市川:まずは、この研修を一度経験した社員が増えていくことで、組織全体のマインドが変わっていくことを期待しています。
人材育成の話になると、どうしても「できないことをできるようにする」「スキルを身につけさせる」といった目に見える成果を重視しがちです。目に見える成果が一番理解されやすいので、どうしても「マインドにお金をかける意味」を問われてしまうこともあると思います。
ありがたいことに、当社の経営陣はこうした研修の意義をしっかり理解してくれています。「これはいつか必ずやらなきゃいけないよね」と考え、惜しみなく投資してくれる。
その上で、会社として目指している姿としては、「大きくピボットできる組織」になってほしいという想いがあります。もちろん、今やっていることをしっかり継続して、お客さまに価値を提供し続けることは大前提です。しかし、それだけでは不十分でもあります。
世の中はどんどん変わっていきます。私もアメリカに駐在していて、大統領が変わるだけで社会の空気や価値観がここまで一変するのか、という驚きを肌で感じてきました。これからの時代、さらに変化のスピードは加速するはずです。自分たちも柔軟にアップデートできるような人材育成、組織作りがこれからの時代には不可欠になるはずです。

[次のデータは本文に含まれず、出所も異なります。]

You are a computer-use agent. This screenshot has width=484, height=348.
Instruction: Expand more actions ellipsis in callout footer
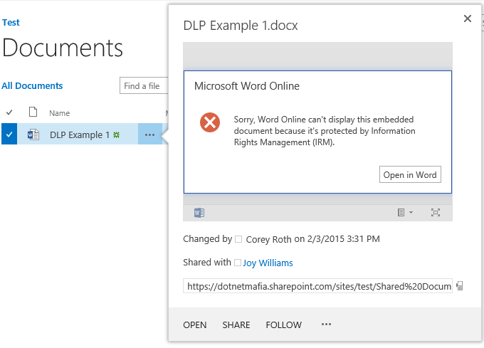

つまり、「変わるべきところを、ちゃんと変えられる会社」になっていきたい。
私たちの社名には、「イノベータ(Innovators)」が含まれています。では、自分たちは本当にInnovatorsでいられているだろうか? その問いに正面から向き合って、その名にふさわしい存在でありたい。この研修プログラムが、そうした未来につながる大事な一歩だと信じています。